A blusa ou os fatos de ontem

Sexta-feira à noite.

As expectativas não fundamentadas de sempre. O entusiasmo de ter em mãos a tão aguardada liberdade semanal. Nada anormal.

Planejo os passos seguintes: não dar passo algum precedido de longos planejamentos. Permito-me estar ao Deus dará. Propostas com conteúdo surpresa ou o plano B. Só sei que festejar a própria companhia será sempre bem-vindo.

Com a mente serena, caminho em direção ao quarto e no meio do itinerário faço uma graça com o gato. Teço constatações despropositadas. Avalio, reavalio, nada apuro.

Absorta nos afazeres comuns de uma sexta à noite qualquer, ouso dizer em pensamento a mim mesma que me sinto sorrindo por dentro. O motivo: um “querer mais” com endereço e telefone.

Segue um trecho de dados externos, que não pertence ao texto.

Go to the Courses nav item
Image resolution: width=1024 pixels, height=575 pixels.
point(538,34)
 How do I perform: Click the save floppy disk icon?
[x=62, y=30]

Toda essa narrativa se deu de forma sequenciada. Mas nem sei assegurar se estou sendo fiel à ordem cronológica.

Entre a fluidez de uma ocupação e outra, um cantarolar e outro, uma interação e outra um objeto me interrompe. Aquela blusa branca com estampa de gato em lugar não definitivo guarda consigo silenciosa e sorrateiramente uma profusão de sensações vivenciadas.

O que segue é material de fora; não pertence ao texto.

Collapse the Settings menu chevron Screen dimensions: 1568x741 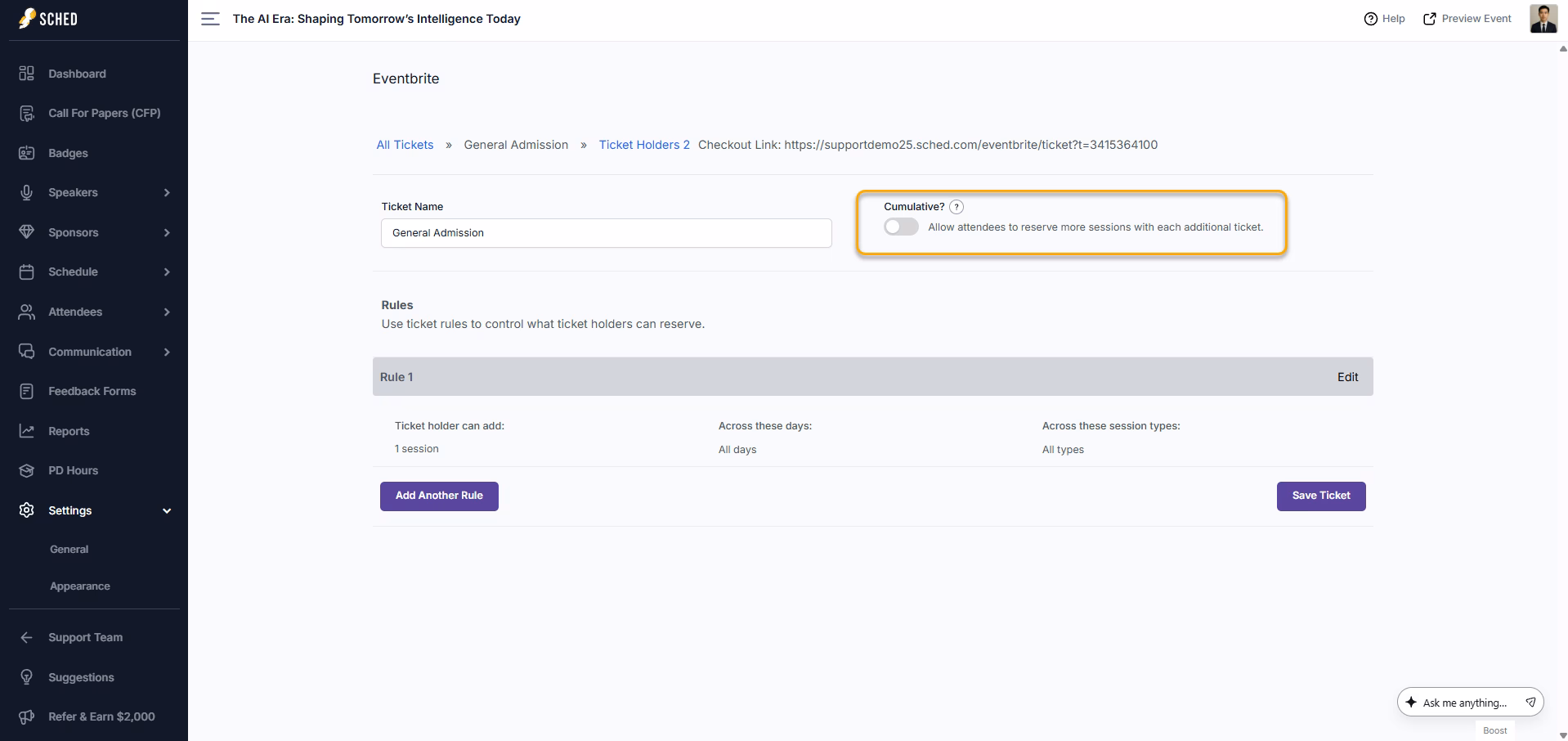(167, 510)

Ao lado das figuras felinas permanentes, o elemento fragrantemente impresso que me desliga do entorno: aquele perfume. E ele se espalha inesperadamente ao menor movimento de remoção da blusa daquele dito lugar não definitivo. Paro. Lembranças nunca pareceram tão tangíveis. Estavam todas à mão numa literalidade exemplar.

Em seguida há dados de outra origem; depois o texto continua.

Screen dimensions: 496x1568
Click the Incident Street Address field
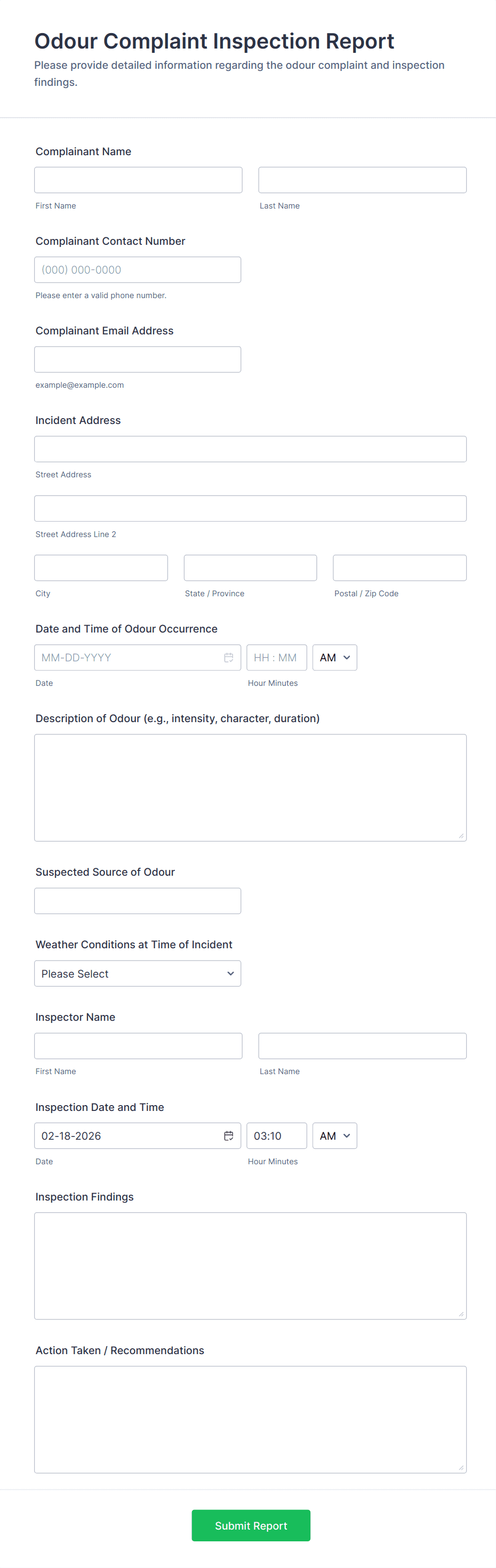(x=250, y=449)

Em estado contemplativo, me permito revisitar os fatos de ontem. Revivo. Ressinto… Constato: dizem que o amor é libertador, mas nessa noite as lembranças é que me alforriaram aquele sorriso de dentro.

Não sei ao certo quanto tempo durou esse estado de comunhão, eu só sei que poderia ter permanecido assim por toda a eternidade.